They offer terse, non-descriptive answers and eventually I am too tired to keep asking.
The vehicle stops and they carry me outside. Meg is at my side, but now she’s holding her assault rifle at the ready, pointed toward the ground, her index finger hovering close to the trigger.
The vehicle we had occupied was a squat metallic box on six oversized tires. There were no lights on it, but neither did I see any weapons. A troop transport, I ventured.
We had gone off-road at this point and the vehicle was parked facing a dense forest.
“Hurry up,” someone says. I looked around and saw one of the women crouched down. She placed a laptop computer on the ground and was typing into it, slowly, a few keystrokes at a time. After a few more seconds of this she pointed toward the forest and said “Twenty three meters, six minutes.”
Two of the survivors started moving in the direction she indicated. One was carefully counting their steps while another fiddled with a tablet, swiveled it this way and that before orienting it in the same direction.
“Got it,” she said.
A palpable sense of relief washed over the group. They picked up the stretcher I was lying on and carried me in the same direction. Mentally I tried to keep track of time. The six minute warning seemed ominous and I wanted to be prepared.

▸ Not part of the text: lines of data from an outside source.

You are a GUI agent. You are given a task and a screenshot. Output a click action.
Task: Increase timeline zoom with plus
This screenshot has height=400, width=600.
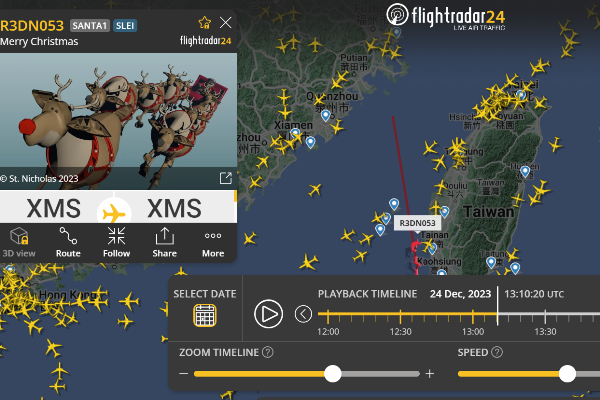[430, 374]
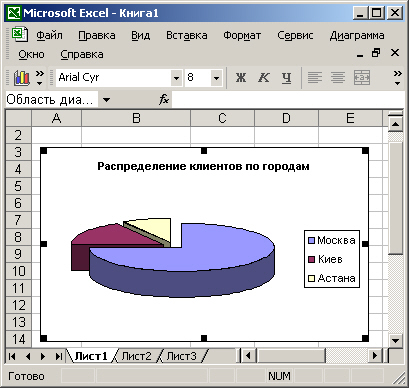
Task: Go to first sheet navigation arrow
Action: (12, 357)
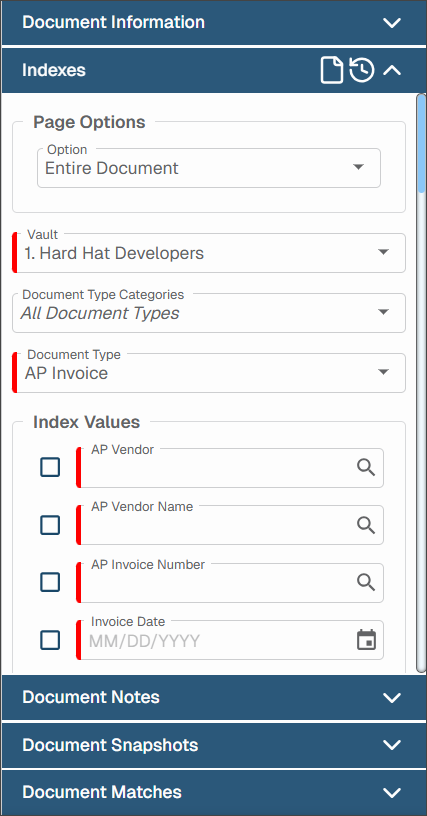
Task: Click the Indexes panel vertical scrollbar
Action: (421, 383)
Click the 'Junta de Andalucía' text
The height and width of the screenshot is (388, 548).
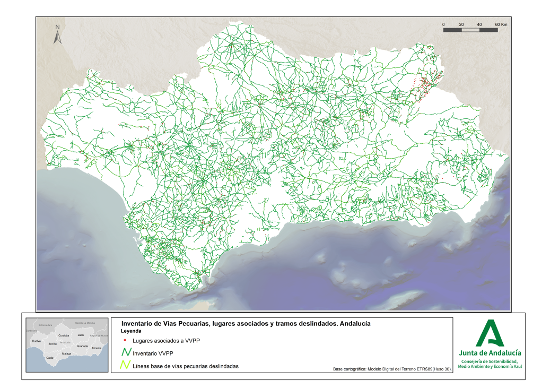pyautogui.click(x=490, y=353)
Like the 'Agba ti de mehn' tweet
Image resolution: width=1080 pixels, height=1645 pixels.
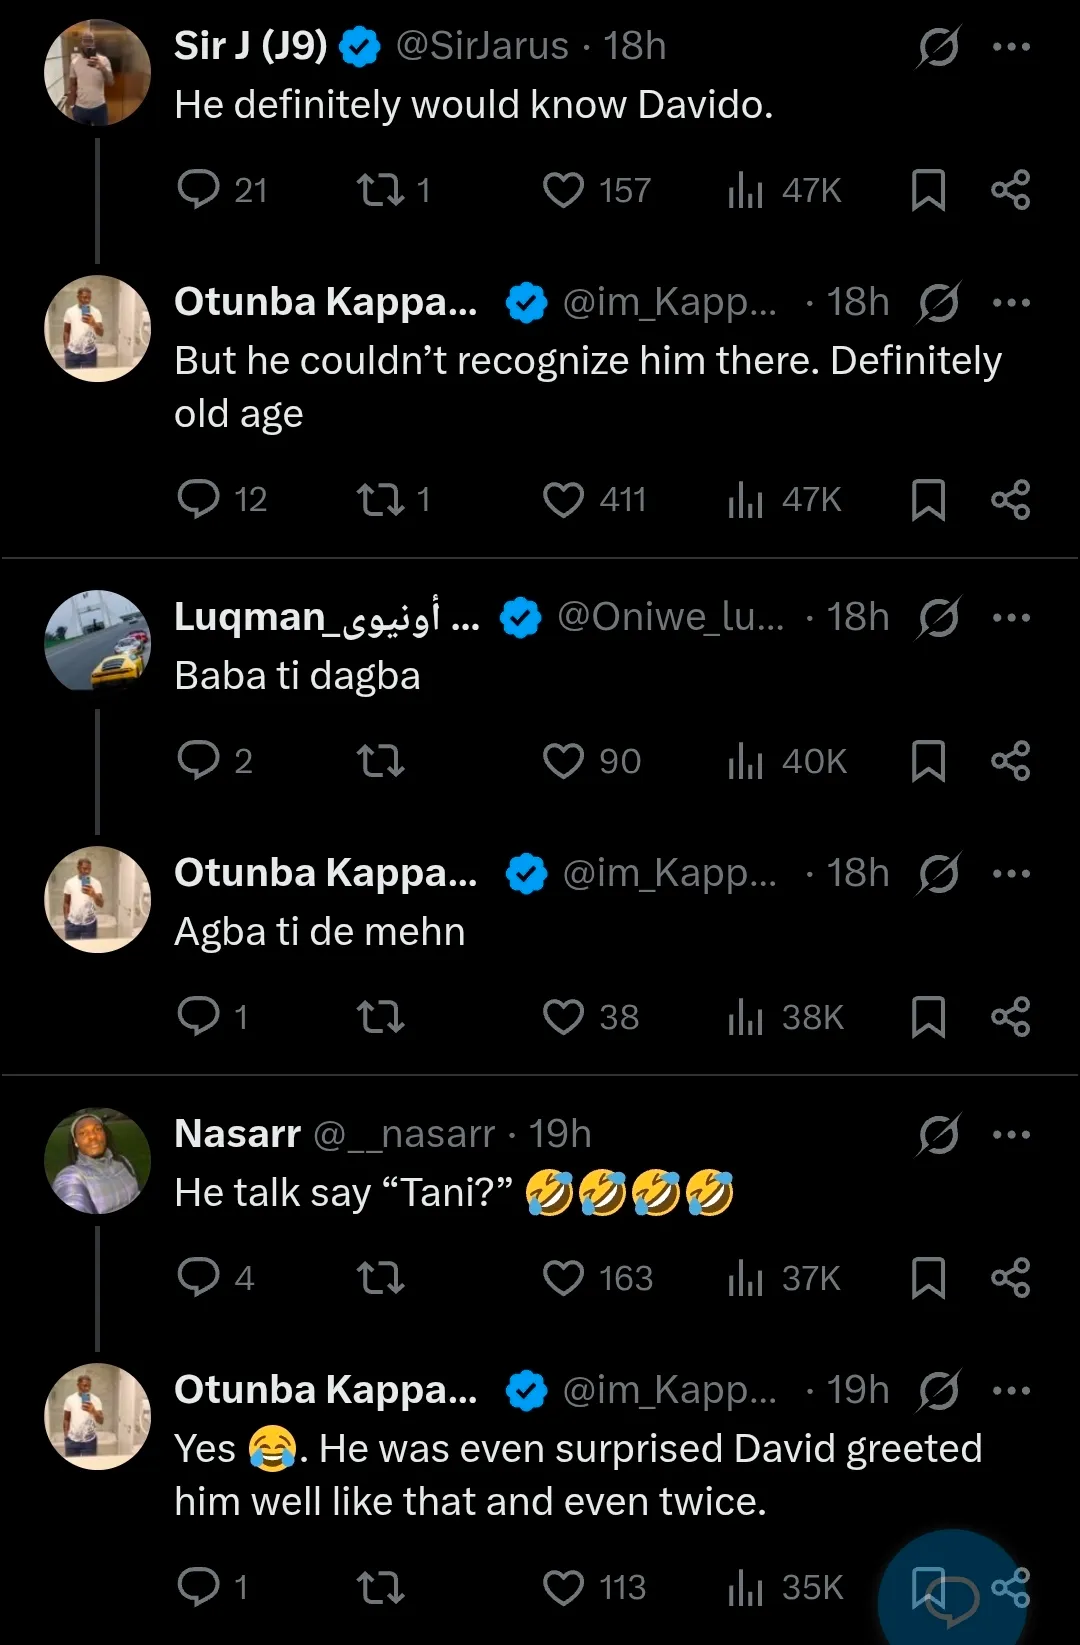(563, 1017)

But of course that’s not something you can really prepare yourself for.
The stretcher was place in a random-looking spot just shy of the forest and the survivors crowded around me, facing outward, rifle sights moving this way and that, covering the dark treeline.
“Here it comes,” one of the survivors said.
I looked around, head jerking from the forest to the vehicle, then back to Meg. She caught my eye but said nothing, only tightened the restraints that held me strapped to the stretcher.
Don’t bother, I almost said, I’m not going anywhere.
Then a blue light seemed to come from the ground, the air, out very bodies, and suddenly the ground dropped out from under us, I was falling. I screamed and shut my eyes.
No one else screamed, though, and after a moment I felt a prod in my ribs and Meg’s calming voice spoke cut through the fog of fear.
“It’s ok, you’re not in danger.”
I stopped screaming and opened my eyes. It still felt like I was falling, but now I could see why. The rest of the group was there, but they were no longer standing around me in a tight circle.
They were floating.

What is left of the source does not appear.